As such, the images echo rather than illustrate the story, with many sequences slowed to harmonize with the protracted development of the plot. For instance, it takes most of Act I, as well as a magic potion, for Tristan and Isolde to recognize they love each other. They enjoy their love in Act II, but it ends with Tristan stabbed by a follower of Isolde's new husband, King Marke. And Act III is devoted to Tristan's extended death and Isolde's decision to join him.

Perhaps the central image used by Mr. Viola for Act I involves a split screen in which two tiny lights gradually take the form of a man and a woman, Tristan and Isolde's surrogates, who slowly strip and then are purified with water. The sequence ends with close-ups of their faces under water, as if they - like Tristan and Isolde who have drunk the love potion - have passed into a new reality. Two other figures then caress each other as they float under water.

With Tristan persuaded that the night is benevolent and the day is evil, Act II opens with an image of sunset and closes with another of dawn, but the most powerful sequences involve fire and water, two of Mr. Viola's preferred opposites. In one, a man slowly approaches a fire from a long distance and finally walks through the burning logs; in the other, a woman - again in slow motion - lights some 150 candles before herself walking through water.

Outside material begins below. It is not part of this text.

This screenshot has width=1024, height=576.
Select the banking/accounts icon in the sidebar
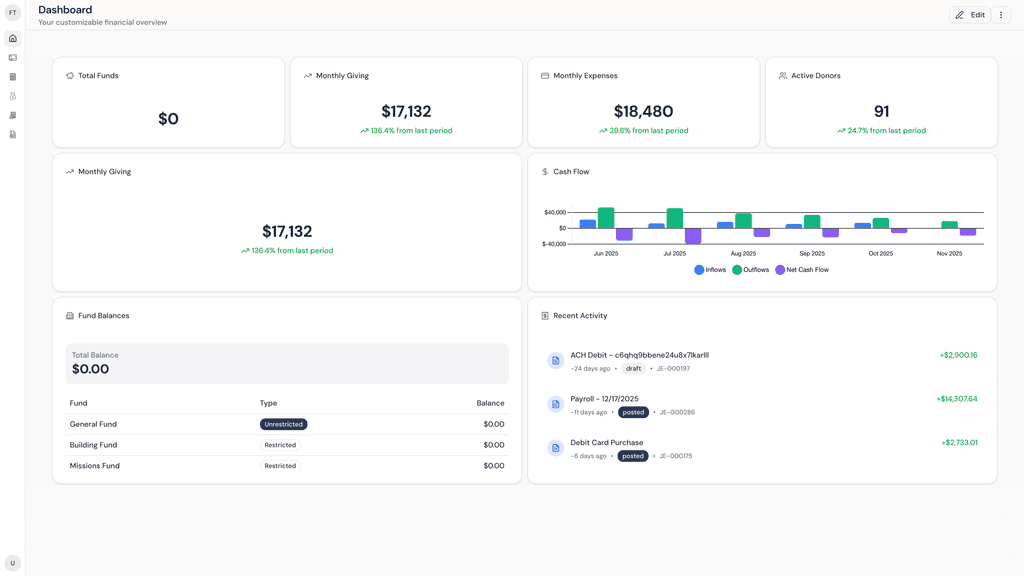click(12, 57)
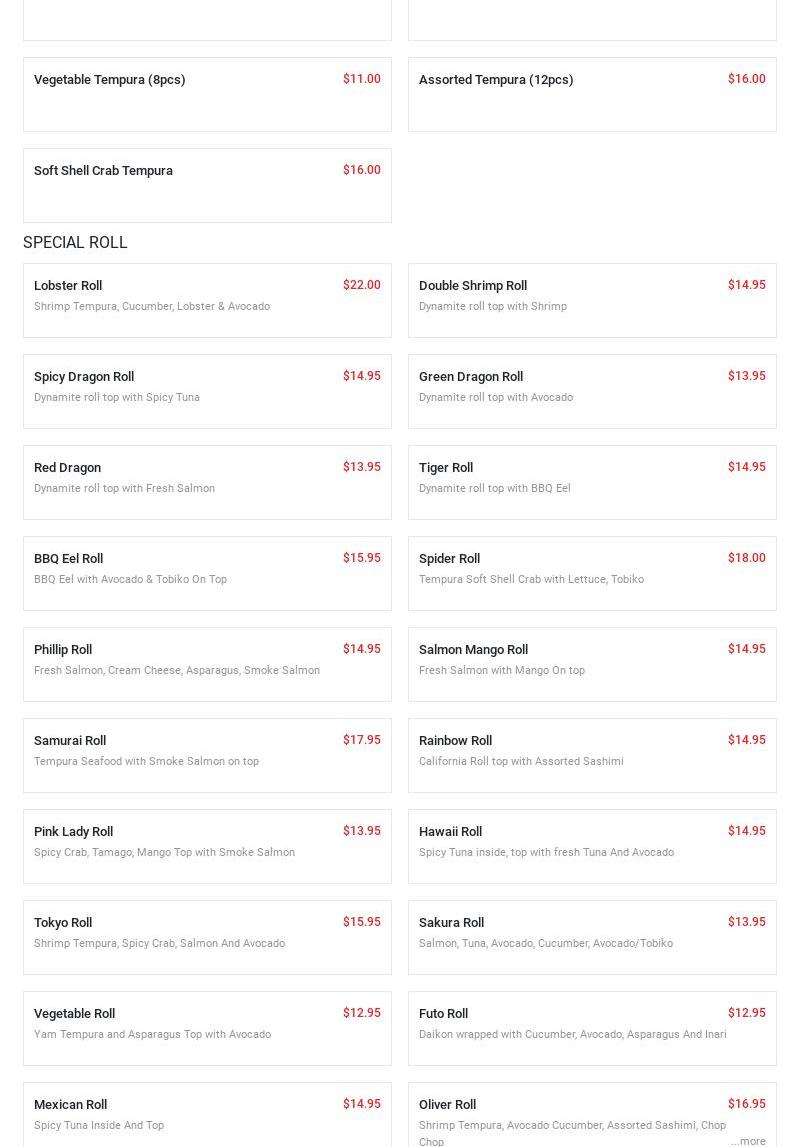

Water too is at the heart of the final near-mystical scene when the now frustated love of Tristan and Isolde becomes, in Mr. Viola's words, "something more profound, something you can't even describe." Here, by reversing the high definition film he has shot, Mr. Viola uses water to lift the dead Tristan from a stone slab and raise him to eternity. "You're looking at death, and in the editing room, it becomes a kind of birth," he noted.

The question already raised by some critics in Los Angeles last December and echoed by some spectators here Tuesday is whether the powerful images distract from the singing. Views seem divided, with the criticism applied mostly to Act I. Mr. Viola recognized the problem. "The images can overwhelm," he said. "It seems like a huge amount to take in, but a lot of them are quite slow and on the screen for quite a time. They function at times as backdrops."

Unusually, Mr. Sellars began working on his production only after seeing Mr. Viola's images. "The staging is built around Bill's images and of course Waltraud Meier and Ben Heppner," he said in an interview, "because the depth they bring to the first rehearsal means you're starting at an advanced level. Waltraud is the reigning Isolde of her generation. Ben is now truly without peer."

With the images in place, Mr. Sellars said, "Bill gives me permission to ground the singers in an emotional depth because I don't have to have them run around the stage and be 'interesting.' " The result is a minimalist staging, with only a square platform as décor and all the intensity reserved for the voices.

Still, with the combination of video, orchestra, singing, acting and text, Mr. Sellars likes to think the team has come up with something resembling a modern Gesamtkunstwerk, the concept of total art that was Wagner's lifelong musical and theatrical objective. "Of course," he added, "Wagner's music alone gives you more than you can possibly take in."